▶ **Task A**:
Answer these questions from the waterboarding comments below, one answer per line, marked (i), (ii), (iii) to match:
(i) How does the first comment define waterboarding?
(ii) What date and time appear with Marcus Stanley's comment?
(iii) Which people does Marcus Stanley name as willing to die for their beliefs but unable to withstand torture?
▶ **Task B**:
Decide whether each statement agrees with the waterboarding comments below. Answer yes or no, and quote the words that settle it.
(i) The first comment says waterboarding can easily cause death.
(ii) Marcus Stanley finds Nuzzolillo's argument correct on its own terms.
(iii) Marcus Stanley sees a logical contradiction between seeking the death of one's enemies and refusing to torture them.
▶ **Task C**: Continue the waterboarding comments below, starting after their final sentence.

BEGIN Source extract

Waterboarding is controlled drowning - filling a helpless prisoner's lungs with water. It does cause defecation - as the guy was asking earlier - yes - and it can easily cause death.

Conservatives want to have it every which way. We don't torture - but waterboarding may or may not be torture. We don't torture - but guilty terrorists should be tortured. If waterboarding isn't torture, then it isn't illegal to say "George Bush should be waterboarded". If waterboarding isn't torture, then how long till some little kid waterboards his younger brother?

Conservatives are up to their necks in responsibility for promoting torture. Once torture is okay for "guilty" terrorists, pretty soon its okay for "guilty" criminals. After all, some ridiculous hypothetical flim-flam argument or excuse can be thrown together in support of it.

Conservatism = Big Brother Running Wild.

Where are the moral, ethical, decent, patriotic Conservative Americans willing to stand up for what is right. ?

Marcus Stanley (not verified)

Wed, 10/31/2007 - 5:25pm

Nuzzolillo's argument is wrong even on its own terms (which are flawed as well). It is obviously possible for torture to be worse than death. Otherwise it would be pointless to use it on people like suicide bombers or even front-line soldiers, who are perfectly willing to die for their beliefs but cannot withstand torture. The whole point of torture is that it is a deeper insult to the human spirit and human dignity than simple death is.

There is therefore no logical contradiction at all between seeking the death of one's enemies and refusing to torture them. A decision that the evil of torture outweighs any possible good that might theoretically come from it is morally perfectly coherent and consistent.

There's a ton of other reasons Nuzzolillo's arguments are wrong -- scarily wrong -- but that's one of the obvious ones.

END Source extract
BEGIN Input data

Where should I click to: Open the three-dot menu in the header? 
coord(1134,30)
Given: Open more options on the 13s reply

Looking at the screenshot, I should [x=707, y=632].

END Input data

▶ **Answer section A**:
(i) Controlled drowning: filling a helpless prisoner's lungs with water.
(ii) Wed, 10/31/2007 - 5:25pm
(iii) Suicide bombers and front-line soldiers.

▶ **Answer section B**:
(i) Yes: "it can easily cause death."
(ii) No: "Nuzzolillo's argument is wrong even on its own terms"
(iii) No: "There is therefore no logical contradiction at all between seeking the death of one's enemies and refusing to torture them."

▶ **Answer section C**:
borodatiy (not verified)

Wed, 10/31/2007 - 5:11pm

I have to admit that reading this article made me rethink a few things. I always considered waterboarding as something relatively painless... I guess I was wrong.

Texan (not verified)

Wed, 10/31/2007 - 5:02pm


It's arguments like yours that really scare me the most. You said:

"At some point we are going to have to examine what is really transpiring in the shadows of our white hats. Holding the moral high ground and having fat war budgets is not going to get it done."

If all this country and its history amounts to for you is a vehicle for your own personal safety and prosperity, then this argument makes sense. If that is the case, then we should surely do whatever is necessary to protect ourselves, to the point of kidnapping, torturing, and killing anyone whom we perceive to be a threat.

If, however, it is our "white hats" that set us apart, if this idea of America as a "beacon of freedom" is to be more than an election year slogan, then the shadows must remain the refuge of our enemies - even at our own peril.

jeremy jet (not verified)

Wed, 10/31/2007 - 5:00pm

Two points:

While I vehemently disagree with Jared Nuzzolillo's position(s), I must say that even if Mr Protevi is correct in his broad assertions, it would be far more effective for him to "decimate" the actual arguments, rather than asserting superior knowledge and expecting the readers to accept his judgments at face value. Very disappointing.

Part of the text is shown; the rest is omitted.